Sugar is not the innocent, comforting dietary staple that we once thought it was. It has a hold on modern culture, and a strong one, at that. Not only is it destructive to the human body, but scientists now know that sugar is an addictive substance that targets the same pleasure centers in the brain as heroin or cocaine.
If 3 pm hits and you find yourself fighting an overwhelming urge to reach for something sweet, please know that you’re not alone, but there are many things that you can do to help reduce and eventually eliminate intense sugar cravings.
I) When first reducing your sugar consumption, be mentally prepared for detox-like symptoms. The first week of reducing your sugar intake can be intense for the body and brain, so don’t be alarmed if you feel increased levels of anxiety or irritability. This is completely normal! Plan an exceptionally calm week; try to go to bed a bit earlier than normal, stay connected with friends, and eat simple, nourishing meals.
II) Create a food plan. Don’t wait until you’re starving before eating your meals. Set aside a few minutes per week to create a basic meal plan for each day, and then head to the store to stock up on essentials. If your kitchen and pantry are stocked full of healthy, whole foods (e.g. dates), you will be far less likely to feel the urge to reach for something sugar-laden with the inevitable cravings hit.
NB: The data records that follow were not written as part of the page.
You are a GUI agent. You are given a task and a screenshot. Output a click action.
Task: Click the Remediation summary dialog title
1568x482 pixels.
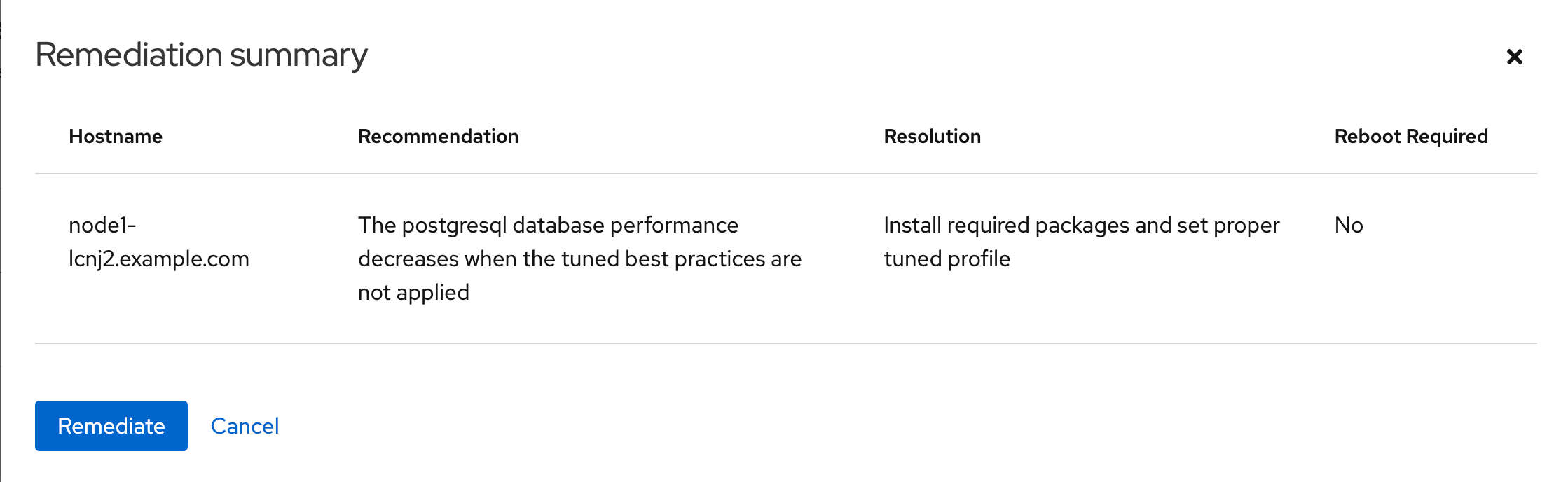[202, 55]
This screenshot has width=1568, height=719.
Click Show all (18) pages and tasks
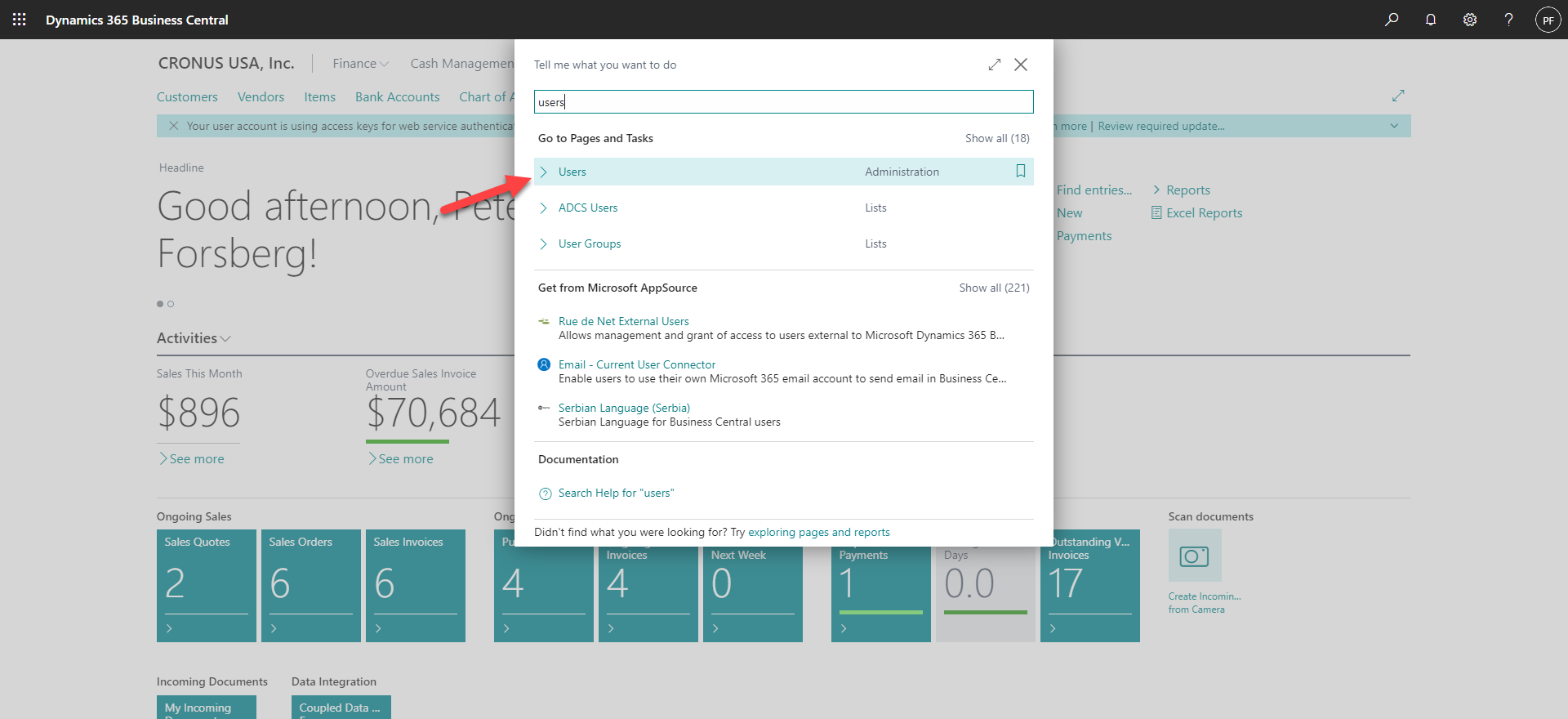996,138
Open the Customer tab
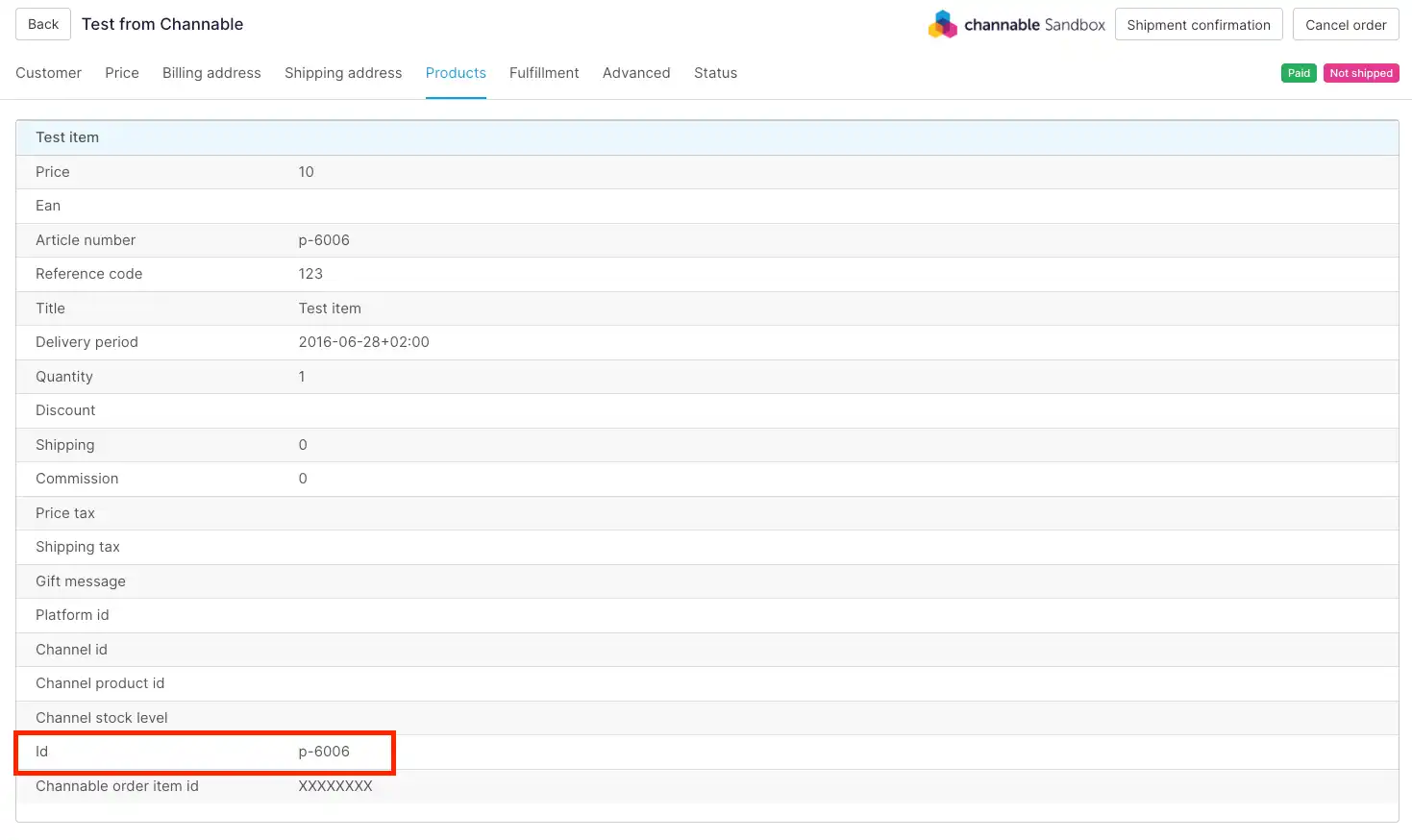 (x=48, y=73)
III) Similarly, you may find it helpful to create a backup plan of activities to keep busy with. Think about when you most often crave sugar. Are you stressed? Tired? Lonely? Bored? By determining when the most intense sugar cravings will hit, you can choose healthy coping mechanisms. Lonely? Try calling a friend or family member. Bored? Try a new activity. Stressed? Go to a yoga or fitness class. The opportunities are endless!
IV) Don’t focus on weight loss. It can be overwhelming to try to tackle too many health related goals at once, so when focusing on lessening your consumption of sugar, try to keep your urges to lose weight at the same time to a minimum. Weight loss is often a natural side effect of giving up sugar in general, so there’s no need to stress yourself out with too many different directions.
V) Find an accountability partner. Studies show that the chances of switching to a healthier lifestyle are far higher when connecting with an accountability partner. Ditching the sugar habit is no different. Ask a friend or family member if they would be also interested in reducing their sugar consumption and cravings; perhaps they would like to partner up.
VI) Stay hydrated! It is very common for the brain to confuse dehydration with the need to consume something sweet. A simple trick is to carry a water bottle with you throughout your daily activities to ensure that you are drinking enough plain, filtered water every day.
VII) Lastly, a quick and easy tip is to carry whole, fresh fruit with you wherever you go. Because it is natural, unprocessed, and contains fiber, fruit does not affect us in the same negative light that processed sugar does, but the body still feels satisfied with a taste of something sweet.
Be gentle with yourself! Working through sugar cravings and reducing your consumption can sometimes feel intense, but the results are worth it – more energy, weight loss, mood stability, less disease, and vibrant skin, just to name a few!